Intent-to-treat analysis revealed the reduced risk of death following recurrence for the intervention arm (mind-body therapy)
Mind-Body therapy plays a potentially important role in multiple myeloma survival according to the study linked below. According to the research below, cancer patients who have been taught how to handle both the stress of the original diagnosis as well as a diagnosis of a cancer relapse live longer than untreated breast cancer patients.
Survivors of my cancer, multiple myeloma, always relapse. Chemotherapy helps only for a time. I wonder if mind-body therapy is the long-term solution.
To put it another way, I have to wonder how I could reach “end-stage” multiple myeloma, only to then reach complete remission about a year and a half later and remain in complete remission for the next 20 plus years.
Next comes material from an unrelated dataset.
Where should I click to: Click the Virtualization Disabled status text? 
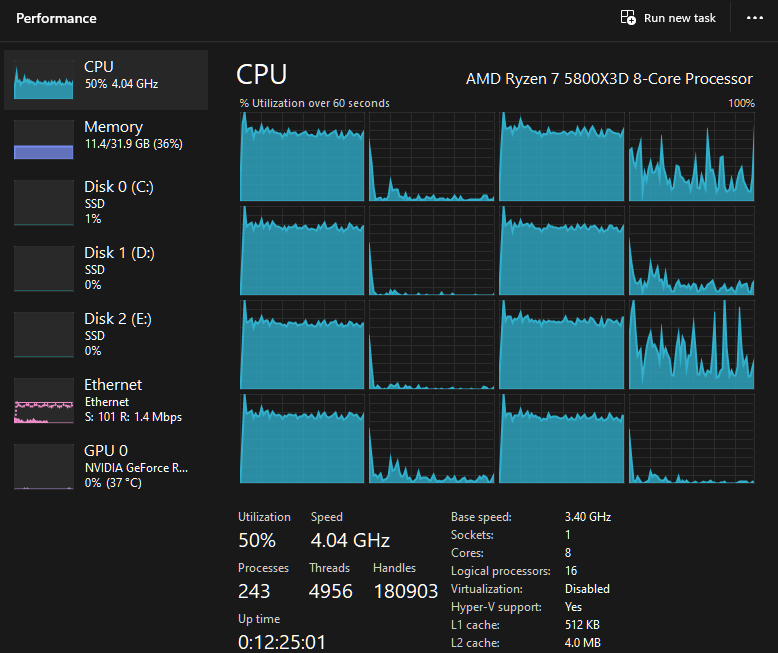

Have you been diagnosed with multiple myeloma? What stage? What symptoms? Scroll down the page, post a question or comment and I will reply to you ASAP.
- Multiple Myeloma Survivor
- MM Cancer Coach
- Director PeopleBeatingCancer
“This review focuses on the contributions of stress-related behavioral factors to cancer growth and metastasis and the biobehavioral mechanisms underlying these relationships. Behavioral factors that are important in modulation of the stress response and the pivotal role of neuroendocrine regulation in the downstream alteration of physiologic pathways relevant to cancer control, including the cellular immune response, inflammation, and tumor angiogenesis, invasion, and cell signaling pathways are described.
Consequences for cancer progression and metastasis, as well as quality of life, are delineated. Behavioral and pharmacologic interventions with the potential to alter these biobehavioral pathways for patients with cancer are discussed.”
PURPOSE: A clinical trial was designed to test the hypothesis that a psychological intervention could reduce the risk of cancer recurrence. Newly diagnosed regional breast cancer patients (n = 227) were randomized to the intervention-with-assessment or the assessment-only arm. The intervention had positive psychological, social, immune, and health benefits, and after a median of 11 years, the intervention arm was found to have reduced the risk of recurrence (hazard ratio, 0.55; P = 0.034). In follow-up, we hypothesized that the intervention arm might also show longer survival after recurrence. If observed, we then would examine potential biobehavioral mechanisms.
EXPERIMENTAL DESIGN: All patients were followed; 62 recurred. Survival analyses included all 62. Upon recurrence diagnosis, those available for further biobehavioral study were accrued (n = 41, 23 intervention and 18 assessment). For those 41, psychological, social, adherence, health, and immune (natural killer cell cytotoxicity, T-cell proliferation) data were collected at recurrence diagnosis and 4, 8, and 12 months later.
RESULTS: Intent-to-treat analysis revealed the reduced risk of death following recurrence for the intervention arm (hazard ratio, 0.41; P = 0.014). Mixed-effects follow-up analyses with biobehavioral data showed that all patients responded with significant psychological distress at recurrence diagnosis, but thereafter only the intervention arm improved (P values < 0.023). Immune indices were significantly higher for the intervention arm at 12 months (P values < 0.017).
CONCLUSIONS: Hazards analyses augment previous findings in showing improved survival for the intervention arm after recurrence. Follow-up analyses showing biobehavioral advantages for the intervention arm contribute to our understanding of how improved survival was achieved.